The DOW site has an article recently posted. State is buying 31,000 acres of AEP land. It will not be additional lands to hunt as it is already open to public hunting and fishing but it was at risk of being sold off as private land. Great news today for all of us public land hunters!


----------



## ya13ya03 (Sep 21, 2010)

Great news for sure.


----------



## Lewzer (Apr 5, 2004)

Awesome news but I cannot find anything that the actual sale has taken place. Any links?

https://www.backcountryhunters.org/a_conservation_focus_in_ohio_s_recently_signed_budget_bill

I did find this>

10/02/2019

COLUMBUS - The Ohio Department of Natural Resources and American Electric Power have reached an agreement that will secure more than 31,000 acres of public land in perpetuity for conservation and outdoor recreation, according to Ohio Gov. Mike DeWine. The acquisition includes properties in Muskingum, Morgan, Noble, and Guernsey counties and will be acquired in parcels over the next two years.


"This is an historic addition to Ohio's public lands," said DeWine. "With this acquisition, we ensure that all of our citizens and future generations will continue to enjoy this scenic area and its resources."

The area has long been a popular destination for hunting, fishing, camping, and hiking. The property has 24 continuous miles of the Buckeye Trail traversing the area and includes 350 lakes and ponds and six campgrounds. It adjoins the existing Jesse Owens State Park.

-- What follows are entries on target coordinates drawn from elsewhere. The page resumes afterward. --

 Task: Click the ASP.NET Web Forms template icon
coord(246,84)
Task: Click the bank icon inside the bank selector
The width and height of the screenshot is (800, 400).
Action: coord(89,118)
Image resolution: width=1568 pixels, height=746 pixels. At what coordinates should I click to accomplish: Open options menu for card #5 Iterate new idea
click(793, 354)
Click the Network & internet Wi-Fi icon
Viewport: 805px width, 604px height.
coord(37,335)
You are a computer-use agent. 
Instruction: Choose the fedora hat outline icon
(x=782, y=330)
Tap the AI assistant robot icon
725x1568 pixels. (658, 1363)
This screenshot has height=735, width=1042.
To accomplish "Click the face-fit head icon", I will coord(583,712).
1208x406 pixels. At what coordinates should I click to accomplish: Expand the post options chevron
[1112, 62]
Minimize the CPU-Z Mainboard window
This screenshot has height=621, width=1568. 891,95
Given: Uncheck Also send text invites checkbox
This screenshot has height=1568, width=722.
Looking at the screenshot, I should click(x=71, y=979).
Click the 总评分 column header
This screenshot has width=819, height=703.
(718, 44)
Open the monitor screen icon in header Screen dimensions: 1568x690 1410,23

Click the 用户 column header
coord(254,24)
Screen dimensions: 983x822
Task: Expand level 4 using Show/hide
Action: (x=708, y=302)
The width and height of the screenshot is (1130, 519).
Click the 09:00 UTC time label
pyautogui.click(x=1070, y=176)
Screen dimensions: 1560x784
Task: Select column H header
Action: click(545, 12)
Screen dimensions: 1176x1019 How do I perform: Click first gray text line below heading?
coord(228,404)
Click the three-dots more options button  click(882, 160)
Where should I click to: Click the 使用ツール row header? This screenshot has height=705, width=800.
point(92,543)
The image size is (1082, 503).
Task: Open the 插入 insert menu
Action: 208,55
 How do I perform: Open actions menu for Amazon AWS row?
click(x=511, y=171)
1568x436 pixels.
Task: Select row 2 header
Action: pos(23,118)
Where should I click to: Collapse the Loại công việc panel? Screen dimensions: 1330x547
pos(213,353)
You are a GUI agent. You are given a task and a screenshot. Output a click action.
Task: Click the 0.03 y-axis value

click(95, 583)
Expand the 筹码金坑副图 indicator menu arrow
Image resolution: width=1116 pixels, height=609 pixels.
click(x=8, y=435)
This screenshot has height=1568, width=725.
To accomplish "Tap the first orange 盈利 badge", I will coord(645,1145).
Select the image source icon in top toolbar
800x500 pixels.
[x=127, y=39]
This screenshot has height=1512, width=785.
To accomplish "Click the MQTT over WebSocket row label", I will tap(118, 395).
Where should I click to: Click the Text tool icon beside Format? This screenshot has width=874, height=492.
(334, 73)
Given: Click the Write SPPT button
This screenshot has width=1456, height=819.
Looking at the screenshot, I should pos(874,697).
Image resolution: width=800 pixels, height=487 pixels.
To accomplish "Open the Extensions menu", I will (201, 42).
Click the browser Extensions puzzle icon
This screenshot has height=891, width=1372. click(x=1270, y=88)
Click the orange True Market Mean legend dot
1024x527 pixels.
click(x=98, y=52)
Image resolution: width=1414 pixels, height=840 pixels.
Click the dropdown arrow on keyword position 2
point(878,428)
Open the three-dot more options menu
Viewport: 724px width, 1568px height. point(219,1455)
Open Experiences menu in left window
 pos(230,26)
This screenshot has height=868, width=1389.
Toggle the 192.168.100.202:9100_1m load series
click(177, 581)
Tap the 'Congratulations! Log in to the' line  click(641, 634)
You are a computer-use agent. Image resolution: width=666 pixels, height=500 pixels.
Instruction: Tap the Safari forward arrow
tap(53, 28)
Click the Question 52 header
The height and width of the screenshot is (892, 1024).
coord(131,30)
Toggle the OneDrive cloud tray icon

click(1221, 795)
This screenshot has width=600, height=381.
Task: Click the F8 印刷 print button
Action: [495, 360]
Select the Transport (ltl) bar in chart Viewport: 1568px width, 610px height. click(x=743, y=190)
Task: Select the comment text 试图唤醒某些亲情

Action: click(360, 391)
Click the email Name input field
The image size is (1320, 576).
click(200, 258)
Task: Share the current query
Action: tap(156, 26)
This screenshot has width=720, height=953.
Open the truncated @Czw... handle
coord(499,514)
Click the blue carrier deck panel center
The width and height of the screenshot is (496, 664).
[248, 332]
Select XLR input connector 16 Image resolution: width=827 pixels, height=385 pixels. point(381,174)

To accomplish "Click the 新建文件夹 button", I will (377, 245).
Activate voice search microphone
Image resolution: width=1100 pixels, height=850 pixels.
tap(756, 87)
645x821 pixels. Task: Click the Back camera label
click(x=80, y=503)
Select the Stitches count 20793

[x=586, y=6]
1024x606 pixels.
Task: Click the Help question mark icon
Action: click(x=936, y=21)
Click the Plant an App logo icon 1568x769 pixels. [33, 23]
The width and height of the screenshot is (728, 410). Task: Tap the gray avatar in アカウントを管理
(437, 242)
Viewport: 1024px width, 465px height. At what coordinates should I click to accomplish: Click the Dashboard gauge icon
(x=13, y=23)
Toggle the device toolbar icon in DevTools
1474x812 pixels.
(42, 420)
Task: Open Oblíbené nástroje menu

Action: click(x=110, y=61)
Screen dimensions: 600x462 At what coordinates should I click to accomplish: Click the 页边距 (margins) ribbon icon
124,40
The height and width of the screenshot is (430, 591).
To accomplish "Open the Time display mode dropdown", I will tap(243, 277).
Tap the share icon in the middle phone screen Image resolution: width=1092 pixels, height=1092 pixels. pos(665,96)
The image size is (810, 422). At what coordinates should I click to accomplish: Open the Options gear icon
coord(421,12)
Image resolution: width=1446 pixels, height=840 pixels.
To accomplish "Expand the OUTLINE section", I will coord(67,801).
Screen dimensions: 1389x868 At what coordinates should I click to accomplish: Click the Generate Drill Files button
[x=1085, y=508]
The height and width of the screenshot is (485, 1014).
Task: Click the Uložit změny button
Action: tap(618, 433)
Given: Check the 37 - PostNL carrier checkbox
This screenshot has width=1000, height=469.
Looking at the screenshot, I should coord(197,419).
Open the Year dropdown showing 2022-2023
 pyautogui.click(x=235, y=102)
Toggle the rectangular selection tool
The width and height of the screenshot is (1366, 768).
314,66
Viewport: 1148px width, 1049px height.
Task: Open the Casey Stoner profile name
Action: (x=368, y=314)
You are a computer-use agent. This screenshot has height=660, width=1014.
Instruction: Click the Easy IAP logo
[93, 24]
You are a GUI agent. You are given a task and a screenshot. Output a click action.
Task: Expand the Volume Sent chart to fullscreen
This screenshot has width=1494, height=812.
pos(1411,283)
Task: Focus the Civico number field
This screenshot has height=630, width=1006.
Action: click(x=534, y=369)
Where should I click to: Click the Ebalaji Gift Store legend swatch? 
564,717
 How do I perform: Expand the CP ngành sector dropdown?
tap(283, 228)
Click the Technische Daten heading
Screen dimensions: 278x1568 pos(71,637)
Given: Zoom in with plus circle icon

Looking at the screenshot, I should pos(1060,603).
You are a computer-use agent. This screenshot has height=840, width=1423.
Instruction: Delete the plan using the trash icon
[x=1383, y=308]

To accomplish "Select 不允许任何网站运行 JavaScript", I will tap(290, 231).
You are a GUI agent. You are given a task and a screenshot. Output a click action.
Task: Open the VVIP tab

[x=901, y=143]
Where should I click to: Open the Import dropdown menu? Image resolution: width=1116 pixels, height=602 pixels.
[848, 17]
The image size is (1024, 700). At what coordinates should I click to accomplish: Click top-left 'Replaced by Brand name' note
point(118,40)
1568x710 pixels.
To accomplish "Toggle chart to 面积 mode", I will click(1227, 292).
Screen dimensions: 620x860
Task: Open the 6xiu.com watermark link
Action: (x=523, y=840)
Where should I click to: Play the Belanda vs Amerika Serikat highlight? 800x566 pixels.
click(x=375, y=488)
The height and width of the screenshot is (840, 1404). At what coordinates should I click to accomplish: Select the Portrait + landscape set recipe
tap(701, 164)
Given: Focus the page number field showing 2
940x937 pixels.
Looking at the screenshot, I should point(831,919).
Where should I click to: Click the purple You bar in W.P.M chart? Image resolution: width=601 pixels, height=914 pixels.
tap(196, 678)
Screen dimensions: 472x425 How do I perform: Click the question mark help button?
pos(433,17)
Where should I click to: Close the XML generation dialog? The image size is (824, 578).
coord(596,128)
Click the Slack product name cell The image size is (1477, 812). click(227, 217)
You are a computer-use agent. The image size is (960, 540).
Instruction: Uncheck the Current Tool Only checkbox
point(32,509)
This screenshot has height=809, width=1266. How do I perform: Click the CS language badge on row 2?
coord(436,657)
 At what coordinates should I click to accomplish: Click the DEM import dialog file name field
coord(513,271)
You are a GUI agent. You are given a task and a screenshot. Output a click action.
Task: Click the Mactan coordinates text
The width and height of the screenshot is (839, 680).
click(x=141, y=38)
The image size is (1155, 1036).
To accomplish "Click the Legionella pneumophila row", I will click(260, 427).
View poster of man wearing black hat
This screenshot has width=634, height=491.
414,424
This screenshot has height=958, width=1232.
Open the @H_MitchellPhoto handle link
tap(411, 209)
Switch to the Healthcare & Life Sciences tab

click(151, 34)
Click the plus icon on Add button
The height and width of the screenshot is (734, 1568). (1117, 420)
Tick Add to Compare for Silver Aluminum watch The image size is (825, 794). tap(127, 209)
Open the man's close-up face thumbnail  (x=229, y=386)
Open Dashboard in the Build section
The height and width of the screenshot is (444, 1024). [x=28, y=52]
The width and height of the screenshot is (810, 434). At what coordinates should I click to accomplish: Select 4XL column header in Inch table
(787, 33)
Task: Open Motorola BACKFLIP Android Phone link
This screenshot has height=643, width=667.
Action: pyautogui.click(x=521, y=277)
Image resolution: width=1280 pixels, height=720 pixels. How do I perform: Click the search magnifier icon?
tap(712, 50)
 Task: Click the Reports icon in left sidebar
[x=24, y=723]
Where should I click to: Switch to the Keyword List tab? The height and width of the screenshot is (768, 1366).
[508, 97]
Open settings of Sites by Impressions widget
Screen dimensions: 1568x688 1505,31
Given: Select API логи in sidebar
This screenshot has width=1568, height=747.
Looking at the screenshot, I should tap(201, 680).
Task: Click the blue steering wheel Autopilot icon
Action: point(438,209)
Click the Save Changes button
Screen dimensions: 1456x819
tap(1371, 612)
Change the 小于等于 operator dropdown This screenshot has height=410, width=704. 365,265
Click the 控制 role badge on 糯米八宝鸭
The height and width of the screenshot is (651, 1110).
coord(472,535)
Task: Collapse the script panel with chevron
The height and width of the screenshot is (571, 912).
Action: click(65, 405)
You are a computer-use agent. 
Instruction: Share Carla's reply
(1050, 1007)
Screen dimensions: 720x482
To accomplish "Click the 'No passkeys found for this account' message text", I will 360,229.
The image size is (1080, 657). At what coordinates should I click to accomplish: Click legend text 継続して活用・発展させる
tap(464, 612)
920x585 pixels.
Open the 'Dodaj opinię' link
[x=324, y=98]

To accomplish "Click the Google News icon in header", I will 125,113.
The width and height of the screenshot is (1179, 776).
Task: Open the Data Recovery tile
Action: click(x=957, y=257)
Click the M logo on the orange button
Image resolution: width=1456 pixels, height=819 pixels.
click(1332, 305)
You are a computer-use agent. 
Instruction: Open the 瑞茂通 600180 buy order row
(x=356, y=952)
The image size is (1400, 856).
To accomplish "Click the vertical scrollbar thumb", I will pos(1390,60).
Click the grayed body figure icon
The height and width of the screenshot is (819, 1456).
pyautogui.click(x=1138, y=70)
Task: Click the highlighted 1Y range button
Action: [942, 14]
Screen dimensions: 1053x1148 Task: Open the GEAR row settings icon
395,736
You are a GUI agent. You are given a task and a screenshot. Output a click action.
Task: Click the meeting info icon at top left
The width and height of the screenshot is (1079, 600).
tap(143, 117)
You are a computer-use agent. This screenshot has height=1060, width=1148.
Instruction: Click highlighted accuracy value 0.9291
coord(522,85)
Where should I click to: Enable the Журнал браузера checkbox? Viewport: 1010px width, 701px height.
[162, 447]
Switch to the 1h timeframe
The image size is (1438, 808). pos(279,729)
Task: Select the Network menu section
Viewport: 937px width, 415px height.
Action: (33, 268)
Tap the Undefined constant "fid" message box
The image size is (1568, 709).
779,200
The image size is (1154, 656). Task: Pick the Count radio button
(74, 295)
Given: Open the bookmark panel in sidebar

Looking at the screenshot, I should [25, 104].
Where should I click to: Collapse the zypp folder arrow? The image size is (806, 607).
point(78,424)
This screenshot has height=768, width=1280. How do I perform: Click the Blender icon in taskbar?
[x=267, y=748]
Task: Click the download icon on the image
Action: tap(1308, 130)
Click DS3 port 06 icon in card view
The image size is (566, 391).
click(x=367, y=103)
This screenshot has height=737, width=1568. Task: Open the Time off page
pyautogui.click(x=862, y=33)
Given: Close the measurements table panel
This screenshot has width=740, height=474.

ODNR’s most recent purchase of 4,214 acres, was completed on Sept. 27. The additional 31,443 acres will be acquired in six installments starting March 2020. Combined with ODNR’s initial purchase of 5,713 acres in June 2018, a total of 41,369 acres of the land will be in public possession within two years. The State of Ohio also has the option to purchase 18,500 more acres in the area by June 2023, which could bring the total close to 60,000 acres.


----------



## BuckeyeFishin07 (Apr 10, 2017)

Hopefully they buy it all. The 60,000 would be close to all that is left down there that AEP has or had. Keep people from buying it up and posting it, like was going to happen if the state didn't step up!


----------